NLTCS, 1989–2004 (N = 11,725). Models include state fixed effects

*p < .05, **p < .01

aFamily income was topcoded at $30,000+ in the Medicaid model due to the very small number of respondents with incomes over $30,000 receiving services financed by Medicaid. Therefore, the second income dummy variable gives the difference in the outcome between those with incomes over $30,000 and those in the lowest income category

We included education in the models as a rough indicator of respondents’ non-housing wealth, for which the NLTCS does not have direct measures. Similar to the results for family income, there is a strong positive relationship between respondents’ educational attainment and the odds of using personally financed services. The odds for high school graduates are 1.79 times greater compared to the reference category (p < .01), while the odds for college graduates are 2.90 times greater (p < .01) (Table 4, col. C).

With regard to respondents’ home assets, we found that, contrary to our expectations, the odds of using personally financed services are statistically significantly lower for owners of homes valued at less than 150,000 dollars compared to non-homeowners (p < .01) (Table 4, col. C). Also, contrary to our expectations, the odds of using services jointly financed by public program and personal sources are statistically significantly lower among homeowners, regardless of reported home value information (p < .01) (Table 4, col. D). We suspect that these counterintuitive findings reflect the possibility of greater liquid assets of non-homeowners. Indeed, a major reason for selling a home identified by respondents in the NLTCS is “to help cover medical expenses.”

In line with our expectations, the odds of receiving services financed at least in part by Medicaid are statistically significantly lower for homeowners, regardless of reported home value information (p < .01). Furthermore, this “effect” appears to be larger for owners of homes worth at least 150,000 dollars (Table 4, col. B). The fact that there are any recipients at all of Medicaid-financed services among this group of homeowners may be due to the exclusion of owner-occupied housing from some states’ definitions of countable assets [13]. By contrast, differences by respondents’ home assets in the odds of receiving services financed by Medicare were not statistically significant (Table 4, col A).

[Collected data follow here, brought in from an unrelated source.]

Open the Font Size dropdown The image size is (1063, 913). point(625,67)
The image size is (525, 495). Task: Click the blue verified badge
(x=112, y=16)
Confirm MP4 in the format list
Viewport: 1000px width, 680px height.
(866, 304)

Our results suggest that minority racial/ethnic groups are not disadvantaged in terms of their access to publicly funded home care services. In fact, African Americans’ odds of receiving services financed at least in part by Medicaid is 1.56 times greater than Whites’ odds (p < .05) (Table 4, col. B). However, we did find that African Americans’ odds of receiving personally financed services is 0.44 times lower than Whites’ odds (p < .01) even after controlling for a number of socio-demographic characteristics in our model (Table 4, col. C). Interestingly, in contrast to previous research on gender disparities in receipt of home care services (see, e.g., [33]), we find no statistically significant differences by gender in the odds of overall services use (Table 3) and services use by funding source (Table 4).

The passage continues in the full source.